Und um wiederum die Sicherheit AUF der Gamescom zu gewährleisten, muss man die Imitate doch nicht verbieten, sondern man kontrolliert die Leute (was ja eh getan wird) und verweigert den Eintritt, wenn ein Imitat trotzdem "gefährlich" sein kann. Wo ist das also das Problem? 


Ich glaube ehrlich gesagt mehr und mehr, dass es eher ne "politische" Sache ist, dass man nach außen hin nicht zu martialisch daherkommen will... ^^


----------



## Bonkic (3. August 2016)

Herbboy schrieb:


> Das mit den Waffen finde ich aber etwas zu dämlich. Man wird doch eh kontrolliert, da sieht man doch, dass die nur aus weichem Kunststoff sind, und wenn sie zu "gefährlich" sind, DANN kommt derjenige halt nicht rein.



ich schätze, da geht es eher darum, nicht-eingeweihte, also normalbürger, nicht zu ängstigen.


----------



## Schalkmund (3. August 2016)

Langfristig wird der Terror eh gewinnen, vielleicht sollten wir schon mal damit anfangen diverse Großveranstaltungen abzusagen und grundsätzlich alle Orte meiden an denen sich mehr als 5 Leute gleichzeitig aufhalten.


----------



## Rhak (3. August 2016)

Solange es Kontrollen am Eingang gibt (und die gibt es natürlich) sollte es doch da kein Problem geben. Abgesehen vom Terror hab ich auch noch nie was von Ausschreitungen oder Schlägereien in irgendeiner Form auf der Gamescom gehört, das könnte ja auch ein Argument gegen das Mitbringen von Waffenähnlichen Gegenständen sein. Genauso wenig habe ich jemals einen "Normalbürger" ängstlich die Straßenseite wechseln sehen wenn eine Gruppe schwerbewaffneter Cosplayer entgegen kommt. Klar, ab und zu schaut das ein oder andere Ömmchen mal extra-verwirrt aber Angst? Glaube ich wenn ichs gesehen/gehört habe.

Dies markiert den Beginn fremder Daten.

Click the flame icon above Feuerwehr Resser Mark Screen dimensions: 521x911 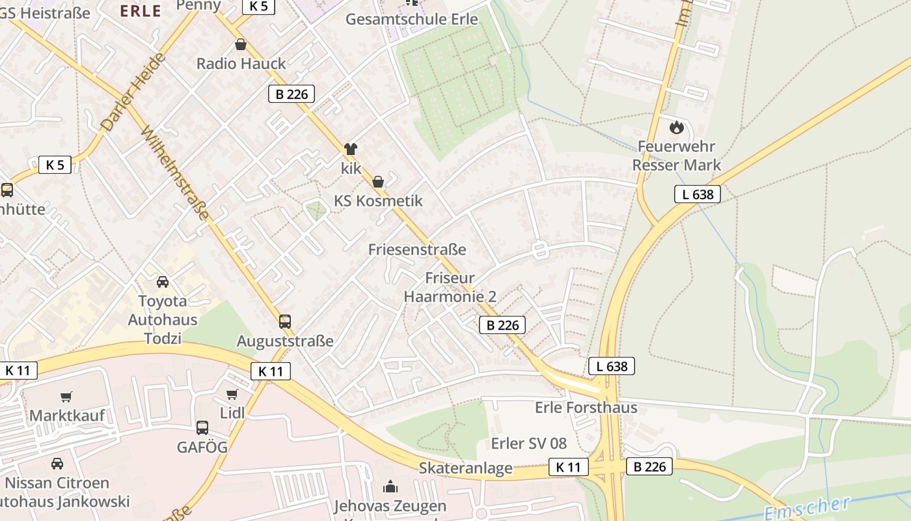(x=677, y=127)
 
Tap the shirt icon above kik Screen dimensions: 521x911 (x=351, y=149)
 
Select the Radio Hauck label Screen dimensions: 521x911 (x=241, y=63)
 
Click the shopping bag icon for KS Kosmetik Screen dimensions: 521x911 (x=378, y=182)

Die Kontrollen könnten manchmal etwas gründlicher ausfallen, hätte selbst theoretisch locker schon eine Schusswaffe o.ä. in die Gamescom schmuggeln können, da wird teilweise ein kurzer oberflächlicher Blick in den Rucksack geworfen und weiter geht's. Mich würd's nicht stören wenn da einer rumwühlt oder sogar auspackt, wenn ich dafür sicher sein kann, dass jeder andere genauso kontrolliert wird und keine Waffen durchkommen. DAS wäre der richtige Ansatz, nicht diese merkwürdigen Auflagen.

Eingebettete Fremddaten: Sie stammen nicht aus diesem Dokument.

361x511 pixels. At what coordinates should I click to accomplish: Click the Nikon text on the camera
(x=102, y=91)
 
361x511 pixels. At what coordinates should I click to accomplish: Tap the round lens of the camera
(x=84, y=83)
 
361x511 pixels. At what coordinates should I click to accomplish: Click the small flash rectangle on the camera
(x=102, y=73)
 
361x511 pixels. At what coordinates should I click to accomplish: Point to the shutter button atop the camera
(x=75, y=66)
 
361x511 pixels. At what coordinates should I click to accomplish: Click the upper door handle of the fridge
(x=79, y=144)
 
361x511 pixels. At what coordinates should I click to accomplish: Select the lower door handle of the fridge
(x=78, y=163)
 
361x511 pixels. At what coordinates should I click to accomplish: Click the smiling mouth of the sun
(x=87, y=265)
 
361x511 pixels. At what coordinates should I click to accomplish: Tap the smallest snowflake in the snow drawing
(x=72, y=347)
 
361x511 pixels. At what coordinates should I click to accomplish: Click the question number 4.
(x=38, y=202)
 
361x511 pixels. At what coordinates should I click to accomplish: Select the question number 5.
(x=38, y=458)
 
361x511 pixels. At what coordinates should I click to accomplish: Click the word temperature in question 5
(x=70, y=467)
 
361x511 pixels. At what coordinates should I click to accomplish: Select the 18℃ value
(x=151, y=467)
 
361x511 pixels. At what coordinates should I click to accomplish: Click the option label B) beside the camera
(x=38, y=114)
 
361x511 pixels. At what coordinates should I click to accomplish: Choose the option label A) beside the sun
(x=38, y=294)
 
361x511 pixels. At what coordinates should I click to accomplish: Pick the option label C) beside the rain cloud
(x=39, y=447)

Terror 1, Cosplayer 0, schade.


----------



## Enisra (3. August 2016)

hoffentlich war dass das Ende für Köln und die Gamescom und es kann jemand Kompetentes das übernehmen


----------



## LostCause (3. August 2016)

Na Toll dann stehen die meisten Cosplayer  jetzt mit einer großen Holzkelle und selbstgebauten Matschie auf der bühne oder was ?  die Vorstellung ist lustig wenn der Hintergrund nicht so traurig währ aber laut Mutti kommen ja nur Fachkräfte ins land die und alle bereichern. Egal ist ja nicht das erste Event das den Bach runter geht oder gestrichen wurde.


----------



## SergeantSchmidt (3. August 2016)

Herbboy schrieb:


> @SeargentSchmidt: was hast du denn bitte für ein Kostüm, dass die Waffe SO wichtig ist, dass du die Lust am Besuch komplett verlierst? ^^  Hört sich für mich jetzt echt was arg übertrieben an...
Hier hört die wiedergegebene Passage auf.